The eruption trails to Meradalir have reopened after several days of weather closures. However, the police in Suðurnes have forbidden children younger than 12 from hiking to the eruption site after a series of incidents where search and rescue personnel had to evacuate groups of visitors.
Many people are unhappy with the decision and have taken to Twitter to disagree, saying some children are in better physical condition than adults, reports Vísir.
Beyond Twitter, some are questioning the legality of the ban, including Andrés Ingi Jónsson, member of Parliament for the Pirates.
“The Civil Protection Act is quite clear that there is a general authority to close areas if that is what is needed to ensure people’s safety. And of course the police will do it if, for example, the weather conditions up there call for it. But things get complicated when you condition the closure to some groups. It’s just the nature of discrimination,” Andrés told Vísir.
Article 23 of the Civil Protection Act reads:
VIII. chapter Powers in a time of crisis. Article 23 General instructions in times of danger. In a moment of danger, the police chief is authorized to decide to take over traffic control, prohibit staying or traffic in certain areas, such as by fencing off or obstructing traffic through them, including certain properties, confiscate dangerous items, refer remove or remove people.

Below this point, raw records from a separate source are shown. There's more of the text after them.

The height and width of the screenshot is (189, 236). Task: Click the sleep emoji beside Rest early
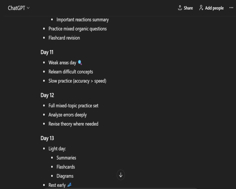(x=69, y=185)
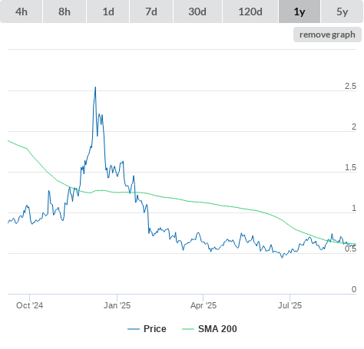Screen dimensions: 364x349
Task: Click the price peak near 2.5
Action: pos(95,87)
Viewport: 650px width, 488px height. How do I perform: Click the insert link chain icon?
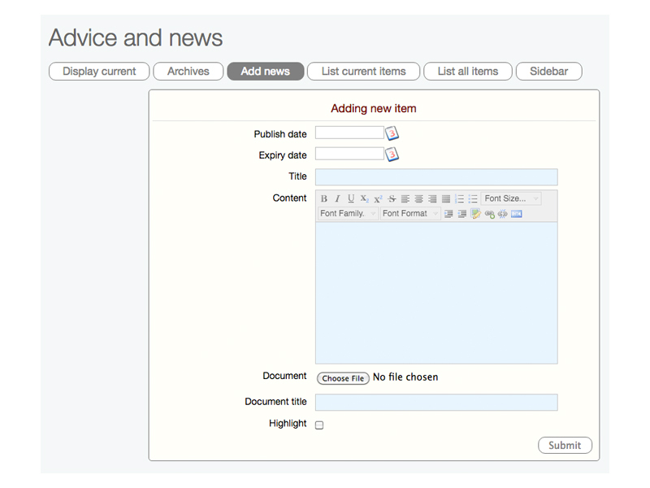pyautogui.click(x=489, y=214)
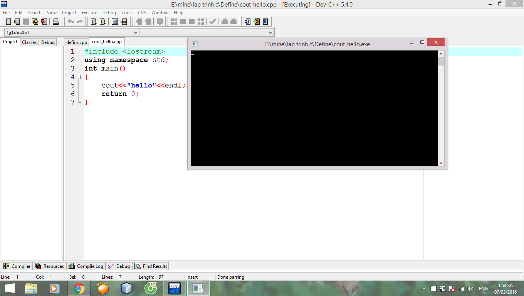Viewport: 524px width, 296px height.
Task: Open Chrome from the taskbar
Action: [79, 288]

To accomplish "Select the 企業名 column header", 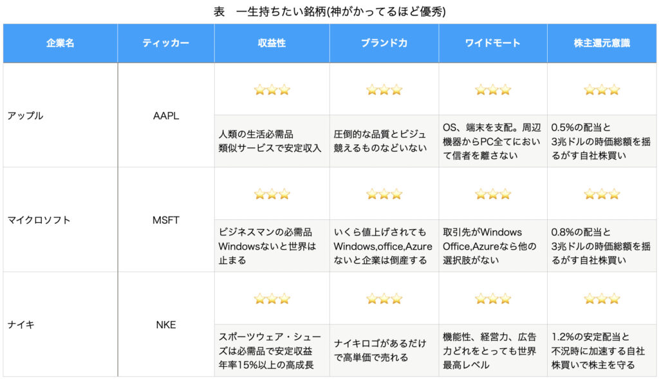I will click(x=60, y=43).
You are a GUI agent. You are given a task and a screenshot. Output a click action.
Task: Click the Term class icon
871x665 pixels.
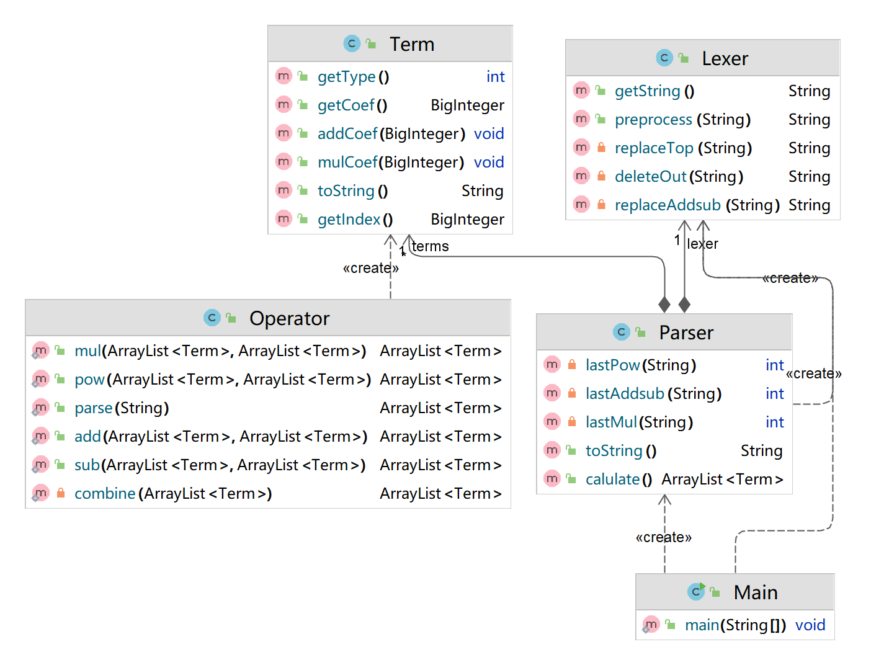click(352, 43)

Andrés said the decision to ban children under 12 seems arbitrary and the police might be interpreting the law more broadly than it is intended.

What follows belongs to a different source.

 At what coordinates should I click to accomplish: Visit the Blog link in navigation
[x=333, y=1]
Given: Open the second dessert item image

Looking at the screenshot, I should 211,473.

The eruption trail has been closed since Sunday due to weather conditions. Search and rescue crews used this time to improve the “A” route and rest.

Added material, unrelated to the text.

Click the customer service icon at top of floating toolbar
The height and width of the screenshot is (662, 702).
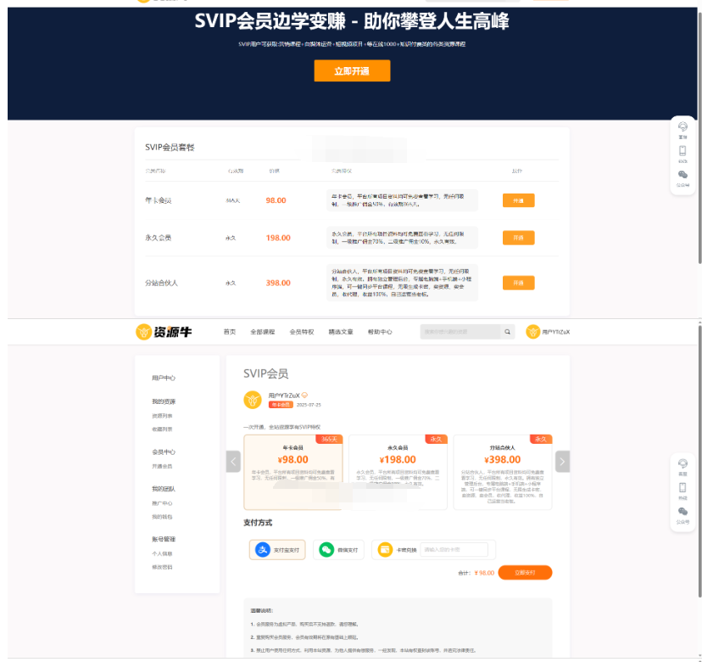(683, 462)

Fréttablaðið reports officers stopped cars near the parking lot to ask drivers about their intended destination during the closure. Anyone planning to go to the eruption was told to turn around. Police have been monitoring the trails with surveillance cameras because a number of people have ignored the closure or lied about their destination to get to the eruption.
Rescue workers added stakes to mark the trail last night, with the hopes that fewer people would get lost, according to Fréttablaðið.
Scientists met to review the progress of the eruption and found it has been stable over the last few days. Thus, officials say the eruption could last a long time, reports Vísir.